Sonification of Hyperspectral Data
1. Various
vocal models for data sonification
This
document
discusses a few popular synthesis methods for voice simulation, and
presents their implementations in different platforms. In addition,
hyperspectral data sonification using these vocal models are
exemplified.
2. Data
Sonification Using a 2-dimensional
Digital Waveguide Mesh
Digital waveguide techniques have been used to
develop efficient physical models of musical instruments since the
early 1990s [Smith 1987, Smith III 2003, Van Duyne and Smith 1993a, Van
Duyne and Smith 1993b]. The digital waveguide model can be used to
reduce the
computational cost of physical models based on numerical integration of
the wave equation by three orders of magnitude by simulating the
traveling waves with digital delay lines.
The one-dimensional wave equation is solved by the
sum of two arbitrary traveling waves, and may be implemented in the
digital domain with a pair of bi-directional delay lines. This
structure is known as the digital waveguide. While each traveling wave
propagates independent of the other, the physical wave amplitude at any
point may be obtained by summing the two traveling waves.
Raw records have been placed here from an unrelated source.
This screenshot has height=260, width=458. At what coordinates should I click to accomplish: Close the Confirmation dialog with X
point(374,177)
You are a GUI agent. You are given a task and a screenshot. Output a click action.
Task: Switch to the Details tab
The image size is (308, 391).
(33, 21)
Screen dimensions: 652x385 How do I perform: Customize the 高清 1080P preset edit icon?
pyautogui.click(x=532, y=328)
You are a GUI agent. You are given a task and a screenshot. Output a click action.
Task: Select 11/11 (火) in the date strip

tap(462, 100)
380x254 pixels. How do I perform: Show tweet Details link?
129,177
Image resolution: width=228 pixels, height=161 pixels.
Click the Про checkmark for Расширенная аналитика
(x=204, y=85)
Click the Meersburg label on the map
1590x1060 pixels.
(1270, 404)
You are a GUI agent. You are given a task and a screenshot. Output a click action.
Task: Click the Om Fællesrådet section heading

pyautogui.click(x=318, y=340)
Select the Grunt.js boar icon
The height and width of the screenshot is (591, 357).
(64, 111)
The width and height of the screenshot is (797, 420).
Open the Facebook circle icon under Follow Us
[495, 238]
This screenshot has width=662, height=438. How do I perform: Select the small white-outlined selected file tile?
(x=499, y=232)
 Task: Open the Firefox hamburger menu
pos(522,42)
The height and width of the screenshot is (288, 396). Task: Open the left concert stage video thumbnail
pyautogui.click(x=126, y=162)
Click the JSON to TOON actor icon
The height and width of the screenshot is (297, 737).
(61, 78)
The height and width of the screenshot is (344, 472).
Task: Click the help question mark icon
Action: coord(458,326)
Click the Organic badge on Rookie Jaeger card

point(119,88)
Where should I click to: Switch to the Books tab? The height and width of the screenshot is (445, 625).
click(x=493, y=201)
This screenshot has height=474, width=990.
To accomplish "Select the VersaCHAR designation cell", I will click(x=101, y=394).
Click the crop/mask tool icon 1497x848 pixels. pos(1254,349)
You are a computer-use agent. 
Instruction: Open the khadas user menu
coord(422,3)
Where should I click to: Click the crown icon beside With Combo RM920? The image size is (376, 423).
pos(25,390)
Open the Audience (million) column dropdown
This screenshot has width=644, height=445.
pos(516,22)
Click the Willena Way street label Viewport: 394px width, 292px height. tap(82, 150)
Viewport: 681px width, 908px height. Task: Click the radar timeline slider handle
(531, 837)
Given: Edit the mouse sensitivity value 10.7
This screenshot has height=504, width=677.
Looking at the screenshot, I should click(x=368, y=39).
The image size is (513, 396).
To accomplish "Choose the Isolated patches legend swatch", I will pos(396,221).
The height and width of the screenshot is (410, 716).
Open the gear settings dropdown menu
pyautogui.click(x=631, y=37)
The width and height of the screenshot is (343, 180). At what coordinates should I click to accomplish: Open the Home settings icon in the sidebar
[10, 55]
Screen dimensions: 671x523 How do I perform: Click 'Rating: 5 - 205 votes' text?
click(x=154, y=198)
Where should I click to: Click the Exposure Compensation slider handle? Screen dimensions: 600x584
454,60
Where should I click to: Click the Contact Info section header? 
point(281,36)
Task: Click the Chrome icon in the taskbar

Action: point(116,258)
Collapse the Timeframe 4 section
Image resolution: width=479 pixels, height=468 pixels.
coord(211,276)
The one-dimensional digital waveguide
shown in Figure 1 can be extended into a two-dimensional digital
waveguide mesh [Van Duyne and Smith 1993a, Van Duyne and
Smith 1993b]. The structure of the 2-D digital waveguide
mesh can be
viewed as a layer of parallel vertical waveguides superimposed on a
layer of parallel horizontal waveguides intersecting each other at
4-port scattering junctions as shown in Figure 2.
Figure 1:
The 1-D Digital Waveguide. The upper rail contains right-going waves,
and the lower rail contains left-going waves.
Figure 2:
The 2-D digital waveguide mesh.
The 2-D digital waveguide mesh is a very useful
model for hyperspectral data sonification since we can have a great
deal of flexibility in mapping high-dimensional data to control
parameters in a mesh. For instance, each data can be mapped to the
initial excitation condition of each junction in a mesh. That way, we
can use N-dimensional data, how large N may be, without
discarding any because there is no physical limitation on the size of
the
2-D mesh. That is, all N dimensions of the data can contribute to
making sounds.
We have used three different methods to map the data
to the mesh:
(1) Create a N-point mesh, for
N-dimensional data, and map each value to the initial excitation
condition of each point in the mesh. The initial condition may be any
type of wave variables - displacement, velocity, or force. Since the
2-D mesh we have used is rectilinear, we can have different types of
mesh with the same N points. For example, when N = 128, we can have
three meshes with different sizes - 2x64, 4x32, or 8x16 mesh.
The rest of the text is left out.